Cuando pensamos en el Imperio Inca y los metales preciosos, a menudo nos viene a la mente el oro. Sin embargo, la plata (*killa qullqi* en quechua) ocupaba un lugar igualmente especial y sagrado en su cosmovisión, aunque su valor no era monetario como en Europa. Para los Incas, la plata no era dinero, sino un don divino: las ‘Lágrimas de la Luna’ (Mama Killa), la diosa lunar.

Un Universo de Dones Divinos: Oro del Sol, Plata de la Luna

En la cosmología Inca, existía una dualidad sagrada. El oro era considerado el «sudor del Sol» (Inti), la deidad principal, asociado a lo masculino y al día. La plata, en cambio, eran las «lágrimas de la Luna» (Mama Killa), hermana y esposa del Sol, vinculada a lo femenino, la noche, la pureza y la fertilidad. Este origen divino confería a la plata un inmenso valor sagrado y simbólico, reservándola para usos muy especiales.

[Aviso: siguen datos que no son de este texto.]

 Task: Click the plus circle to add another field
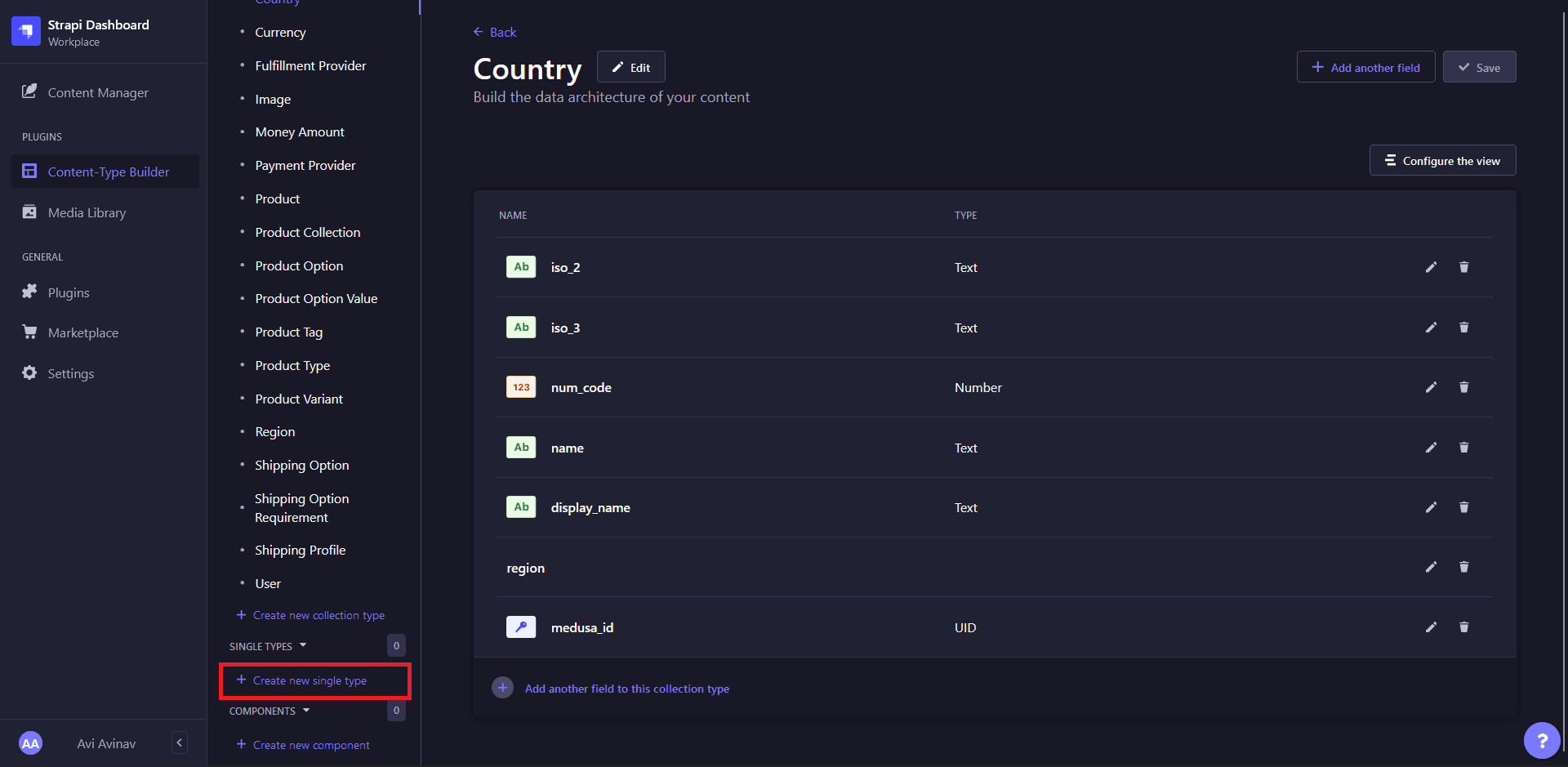(502, 688)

Más Allá del Dinero: Usos Rituales y de Estatus

A diferencia de los europeos, los Incas no utilizaban monedas para el comercio cotidiano (su sofisticada economía se basaba en sistemas de reciprocidad, redistribución y tributo en trabajo). La plata, por tanto, se destinaba a fines de mayor trascendencia:

  • Objetos Rituales: Se empleaba para fabricar vasos ceremoniales (keros), ídolos, máscaras funerarias y otros objetos utilizados en las complejas ceremonias religiosas del imperio.
  • Joyería de la Élite: Era un material predilecto para la exquisita joyería usada por el Sapa Inca (el emperador) y la alta nobleza, como símbolo de su estatus divino y poder terrenal (enormes orejeras, pectorales, tupus o prendedores, etc.).
  • Decoración Sagrada: Se usaba para adornar los templos y lugares más sagrados, como manifestación de respeto a las deidades.

El Coricancha: Un Templo Dorado… y Plateado

El ejemplo más deslumbrante del uso ceremonial de la plata (y el oro) fue el Coricancha («Recinto de Oro»), el templo más importante del Imperio Inca, dedicado al Sol, en el corazón de Cusco. Los cronistas españoles que lo vieron antes de su destrucción quedaron maravillados. Describieron muros enteros recubiertos con enormes planchas de oro y plata. Existían capillas dedicadas no solo al Sol (oro), sino también a la Luna, las estrellas, el rayo y el arcoíris, ricamente decoradas con plata. La anécdota más legendaria habla de un jardín interior donde cada elemento –plantas de maíz con sus hojas y mazorcas, llamas, pastores, insectos– estaba representado a tamaño natural y con increíble detalle, utilizando oro y plata puros.

El Legado Perdido y el Valor Perenne

Trágicamente, la inmensa mayoría de estas obras maestras de la orfebrería inca fue fundida por los conquistadores españoles, interesados únicamente en el valor material del metal para convertirlo en lingotes y monedas. Sin embargo, la historia de la plata inca como «Lágrimas de la Luna» nos recuerda que el valor de los metales preciosos puede ser multifacético: sagrado, artístico, simbólico y, por supuesto, intrínseco. Su atractivo y mística perduran a través de los siglos.

La plata sigue siendo un metal con una profunda conexión histórica y cultural, además de un valioso activo tangible.